The survey, titled "Balancing Agility with Governance -- A Survey of Portfolio Management for Agile IT," was sponsored by CA Technologies and was conducted at this year's Gartner PPM Summit, with 116 European and Middle Eastern delegates responding. CA Technologies is a project and portfolio management product (PPM) vendor.

When asked "Do you believe that the importance of Agile development is going to grow in the next few years?" 43 percent of respondents chose the answer "Yes, Agile development will become mainstream."


However, a larger percentage of respondents (56 percent) replied that Agile will become more important, "but waterfall will continue to dominate."

When asked about current use of Agile, 59 percent said they use a combination of Agile and waterfall, while 12 percent said they use waterfall only and 5 percent said they use Agile only.

A large majority of respondents deemed Agile as at least partially essential to their business. A question asked "Do you view Agile-based development as essential to helping drive business change and innovation?" Here, 50 percent replied "Somewhat" 32 percent replied "Absolutely;" 12 percent replied "Partially;" and 6 percent said "No, it's not essential."

When asked what primary system they used to manage Agile development, "Desktop tools such as Microsoft Excel and Microsoft Project" was the top answer at 27 percent. The next highest answer, at 15 percent, was "Industry standard enterprise PPM solutions."

When asked about the biggest challenges faced when implementing Agile, the most common answers received were: change management, resource management, cultural change, loss of visibility and control and executive buy-in.

The survey can be downloaded from the CA Technologies site.


About the Author

David Ramel is an editor and writer for 1105 Media.

Reader Comments:

Thu, Dec 16, 2010 Michael Caldwell Raleigh NC

Cultural considerations in software development methodologies are most important, in my experience.

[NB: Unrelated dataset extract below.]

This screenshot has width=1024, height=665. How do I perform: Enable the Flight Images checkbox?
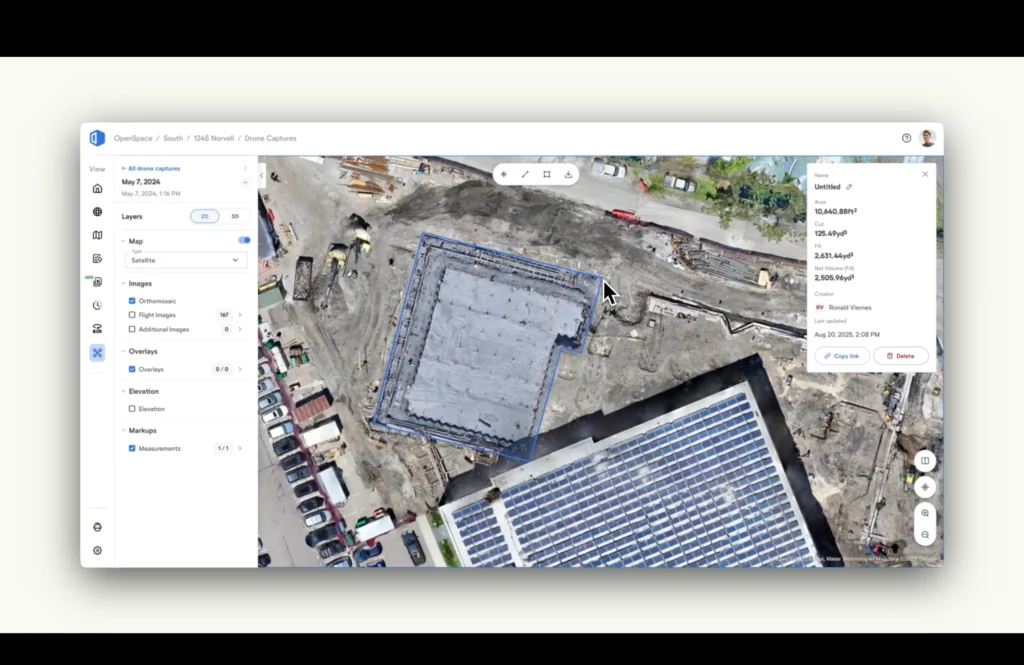(130, 314)
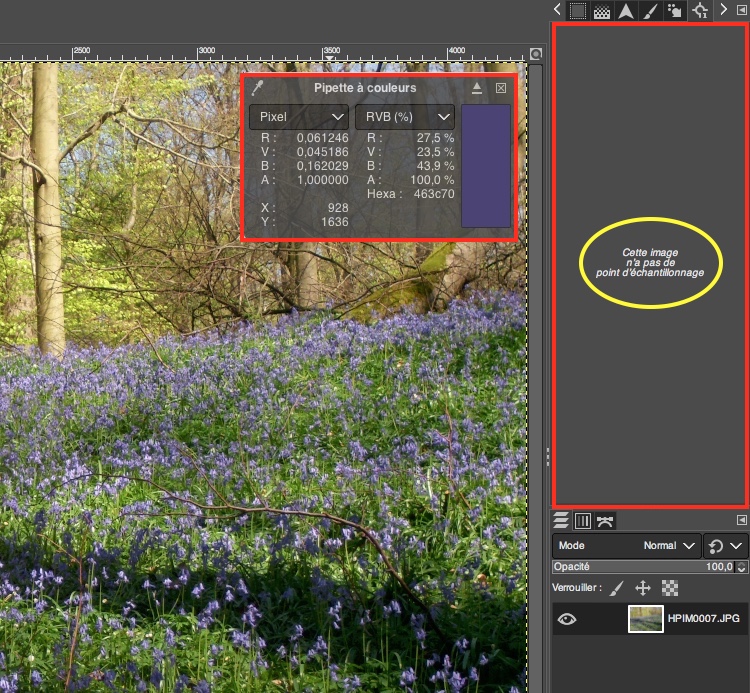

Who do you trust to have control over the success or failure of your project? If you can't consider your lead developer or former-developer-now-very-technical-manager to be the "point guard" on your team, you're going to have trouble succeeding with Agile. Conversely, time-to-market and other business pressures usually doom Waterfall to a less than satisfactory delivery. Cultural change is hard but ultimately necessary to win the game.

Mon, Nov 29, 2010 XebiaLabs

Interesting article, David. Agile is definitely gaining support among software developers, and it appears that usage will continue to grow. We think that one of the biggest reasons for this is because it allows companies to accomplish more in a shorter amount of time. However, this presents a problem because operations teams are often left with a long list of deliverables. Luckily, deployment automation software can help ease the strain of the deployments and eliminate much of the tedious, manual work that wide networks create for IT departments. Do you think that Agile use will continue to increase as solutions like deployment automation arise to fix the problems associated with Agile?